## We will use Canadian Television Datasets as Tabular Dataset

### Creating our SparkSession object to start using PySpark

In [35]:
from pyspark.sql import SparkSession
import pyspark.sql.functions as F


In [36]:
spark = SparkSession.builder.getOrCreate()

## How does PySpark represent tabular data?

###  Creating a data frame out of our grocery list

In [37]:
my_grocery_list = [
    ["Banana",2,1.74],
    ['Apple',4,2.04],
    ["Carrot",1,1.09],
    ["Cake",1,10.99],
]

In [38]:
df_grocery_list = spark.createDataFrame(
    my_grocery_list,['Item',"Quantity",'Price']
    )

In [39]:
df_grocery_list.printSchema()

root
 |-- Item: string (nullable = true)
 |-- Quantity: long (nullable = true)
 |-- Price: double (nullable = true)



## PySpark for analyzing and processing tabular data

### Reading our broadcasting information

In [40]:
import os

In [None]:
pwd

In [41]:
DIRECTORY = './Data_Analysis_Pyspark/broadcast_logs/'

In [42]:
logs = spark.read.csv(
    os.path.join(DIRECTORY,'BroadcastLogs_2018_Q3_M8.csv'),
    sep = "|",
    header= True,
    inferSchema=True,
    timestampFormat = 'yyyy-MM-dd',
)

### schema of our logs data frame

In [43]:
logs.printSchema()

root
 |-- BroadcastLogID: integer (nullable = true)
 |-- LogServiceID: integer (nullable = true)
 |-- LogDate: date (nullable = true)
 |-- SequenceNO: integer (nullable = true)
 |-- AudienceTargetAgeID: integer (nullable = true)
 |-- AudienceTargetEthnicID: integer (nullable = true)
 |-- CategoryID: integer (nullable = true)
 |-- ClosedCaptionID: integer (nullable = true)
 |-- CountryOfOriginID: integer (nullable = true)
 |-- DubDramaCreditID: integer (nullable = true)
 |-- EthnicProgramID: integer (nullable = true)
 |-- ProductionSourceID: integer (nullable = true)
 |-- ProgramClassID: integer (nullable = true)
 |-- FilmClassificationID: integer (nullable = true)
 |-- ExhibitionID: integer (nullable = true)
 |-- Duration: string (nullable = true)
 |-- EndTime: string (nullable = true)
 |-- LogEntryDate: date (nullable = true)
 |-- ProductionNO: string (nullable = true)
 |-- ProgramTitle: string (nullable = true)
 |-- StartTime: string (nullable = true)
 |-- Subtitle: string (nullable 

### Selecting five rows of the first three columns of our data frame

In [44]:
logs.select('BroadcastLogID',"LogServiceID","LogDate").show(5,False)

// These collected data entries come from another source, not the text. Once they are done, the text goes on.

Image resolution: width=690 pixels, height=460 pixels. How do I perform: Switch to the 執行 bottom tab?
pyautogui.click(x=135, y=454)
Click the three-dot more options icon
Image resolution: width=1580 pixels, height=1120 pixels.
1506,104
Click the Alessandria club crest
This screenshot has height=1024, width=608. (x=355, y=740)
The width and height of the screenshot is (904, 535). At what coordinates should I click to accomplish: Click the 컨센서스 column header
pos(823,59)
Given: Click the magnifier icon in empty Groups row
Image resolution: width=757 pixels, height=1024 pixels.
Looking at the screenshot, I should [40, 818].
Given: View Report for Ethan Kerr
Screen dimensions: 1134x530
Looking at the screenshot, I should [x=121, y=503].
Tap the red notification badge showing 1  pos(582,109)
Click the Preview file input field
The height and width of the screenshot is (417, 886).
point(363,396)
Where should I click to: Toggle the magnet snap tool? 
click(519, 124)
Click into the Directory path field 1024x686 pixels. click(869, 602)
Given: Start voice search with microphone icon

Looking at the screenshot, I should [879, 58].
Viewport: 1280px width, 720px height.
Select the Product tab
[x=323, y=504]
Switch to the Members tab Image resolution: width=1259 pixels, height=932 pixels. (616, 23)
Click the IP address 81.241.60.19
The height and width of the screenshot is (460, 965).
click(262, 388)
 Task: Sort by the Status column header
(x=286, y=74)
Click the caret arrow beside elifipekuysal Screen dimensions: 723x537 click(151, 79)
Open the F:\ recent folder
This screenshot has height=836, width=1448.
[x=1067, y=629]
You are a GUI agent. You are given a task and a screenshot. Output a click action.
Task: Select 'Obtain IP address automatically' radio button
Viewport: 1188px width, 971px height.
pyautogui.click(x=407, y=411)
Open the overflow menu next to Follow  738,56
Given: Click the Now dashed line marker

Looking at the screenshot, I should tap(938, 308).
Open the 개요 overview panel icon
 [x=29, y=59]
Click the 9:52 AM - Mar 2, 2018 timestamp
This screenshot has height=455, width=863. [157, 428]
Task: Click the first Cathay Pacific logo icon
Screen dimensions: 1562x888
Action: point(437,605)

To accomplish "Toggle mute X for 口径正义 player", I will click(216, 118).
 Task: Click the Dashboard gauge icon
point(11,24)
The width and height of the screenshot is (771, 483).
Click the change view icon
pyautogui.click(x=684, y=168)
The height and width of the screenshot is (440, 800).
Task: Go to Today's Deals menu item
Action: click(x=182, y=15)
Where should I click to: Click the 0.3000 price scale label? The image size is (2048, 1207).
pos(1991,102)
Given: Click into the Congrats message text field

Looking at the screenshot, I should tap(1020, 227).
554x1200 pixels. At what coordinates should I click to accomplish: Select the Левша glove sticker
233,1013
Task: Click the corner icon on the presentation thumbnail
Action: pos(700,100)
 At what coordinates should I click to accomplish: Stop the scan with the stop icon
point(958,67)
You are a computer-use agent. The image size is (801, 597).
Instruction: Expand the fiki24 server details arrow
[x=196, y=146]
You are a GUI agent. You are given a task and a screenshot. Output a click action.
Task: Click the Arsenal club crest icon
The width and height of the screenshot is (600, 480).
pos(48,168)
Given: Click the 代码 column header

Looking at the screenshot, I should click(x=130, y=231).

+--------------+------------+----------+
|BroadcastLogID|LogServiceID|LogDate   |
+--------------+------------+----------+
|1196192316    |3157        |2018-08-01|
|1196192317    |3157        |2018-08-01|
|1196192318    |3157        |2018-08-01|
|1196192319    |3157        |2018-08-01|
|1196192320    |3157        |2018-08-01|
+--------------+------------+----------+
only showing top 5 rows



you learned that .show(5, False) shows five rows without truncating
their representation so that we can show the whole content.

### Four ways to select columns in PySpark, all equivalent in terms of results

In [45]:
# Using the string to column conversation

logs.select("BroadCastLogID","LogServiceID","LogDate")

logs.select(*["BroadCastLogID","LogServiceID","LogDate"])


DataFrame[BroadCastLogID: int, LogServiceID: int, LogDate: date]

In [46]:
# Passing the column object explicitly 

logs.select(
    F.col('BroadCastLogID'),F.col('LogServiceID'),F.col("LogDate"),
)

DataFrame[BroadCastLogID: int, LogServiceID: int, LogDate: date]

In [47]:
logs.select(
    *[F.col("BroadCastLogID"),F.col("LogServiceID"),F.col('LogDate'),]
)

DataFrame[BroadCastLogID: int, LogServiceID: int, LogDate: date]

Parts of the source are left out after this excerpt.